Two new grants totaling $500,209 from the National Science Foundation (NSF) will help researchers at the University of Pittsburgh (Pitt) make strides in helping individuals with paraplegia walk while wearing an exoskeleton.

From left, Sharma with graduate students Nicholas Kirsch and Naji Alibeji examine a prototype of the PITT EXO, or Semi-Active Hybrid Orthosis. Photograph courtesy of Swanson School of Engineering/John Altdorfer.
Nitin Sharma, PhD, assistant professor of mechanical engineering and material science at Pitt’s Swanson School of Engineering, will lead the research. He will focus on optimizing the potential of two prevalent technologies used for mechanically assisted walking: functional electrical stimulation (FES), which uses low-level electrical currents to activate leg muscles, and powered exoskeletons, which use electric motors mounted on an external frame to move the wearer’s joints. The resulting hybrid aims to capitalize on the best of both systems.
“It’s like a hybrid car switching between a gas engine and an electric motor depending on circumstance,” said Sharma. “The algorithms we are developing determine when to use power from FES and when to use the power from the motors on the frame.”
The first grant comes from the General and Age-Related Disabilities Engineering Division of NSF. UNS: Optimal Adaptive Control Methods for a Hybrid Exoskeleton will investigate a new class of control algorithms that adapt to allocate optimized control inputs to FES and electric motors during single joint movements. The Civil, Mechanical and Manufacturing Innovation Division of the NSF will fund Coordinating Electrical Stimulation and Motor Assist in a Hybrid Neuroprosthesis Using Control Strategies Inspired by Human Motor Control. In this study, Sharma will research control algorithms to determine an optimal synergy between FES-induced multi-joint movements and movements aided by a powered exoskeleton. Both projects will examine the efficiency of exoskeleton technology for manufacturers hoping to develop new hybrid models that take advantage of FES technology, powered frames, and robotics.

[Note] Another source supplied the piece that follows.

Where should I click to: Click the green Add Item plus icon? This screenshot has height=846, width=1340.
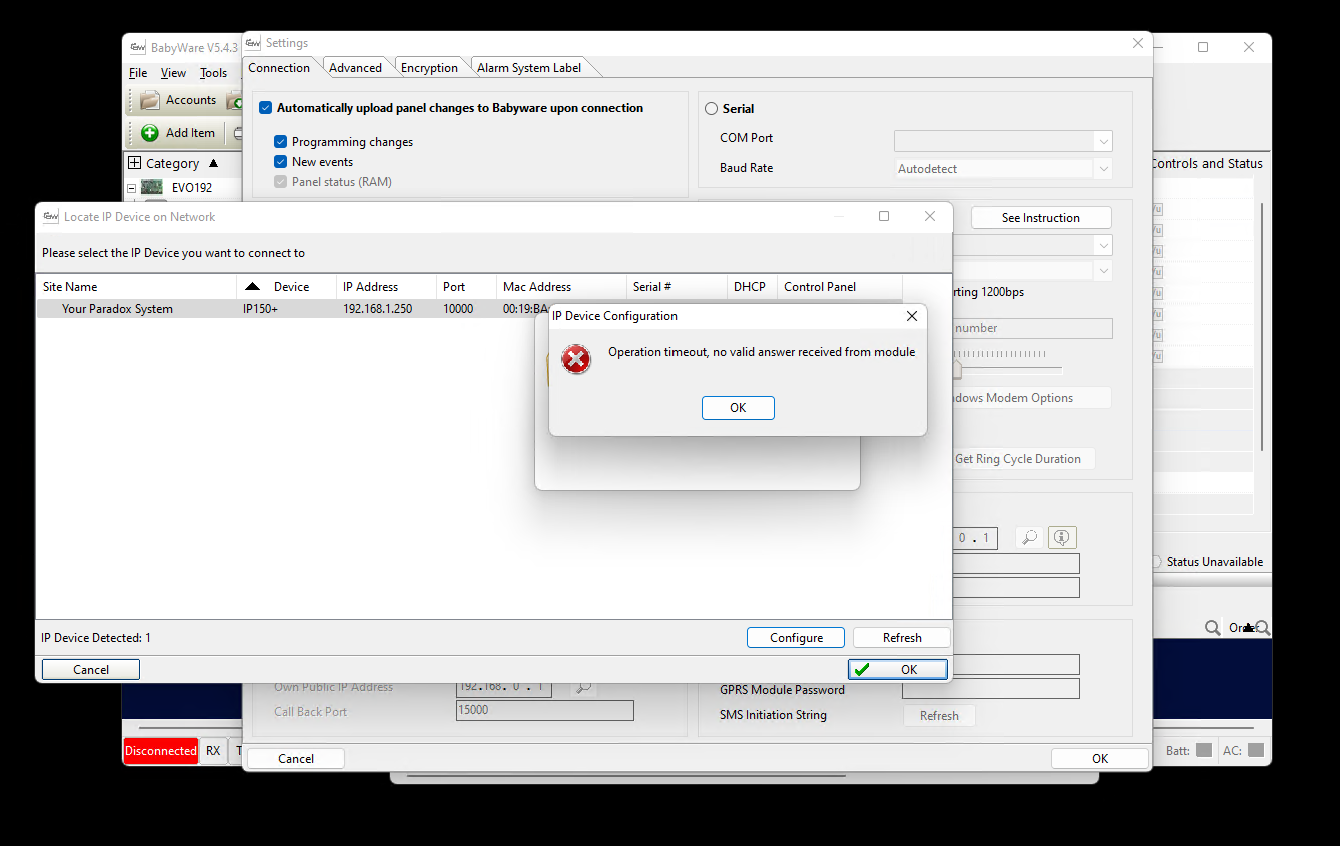148,133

“Current exoskeleton research is using devices completely powered by electric motors. They have huge battery packs and can only provide a maximum of about an hour of continuous walking. With FES, you are using a person’s own muscles to make that person walk. FES also has been shown clinically to improve cardiovascular fitness, increase muscle strength, and prevent atrophy,” said Sharma.
Editor’s note: This story was adapted from materials provided by Pitt.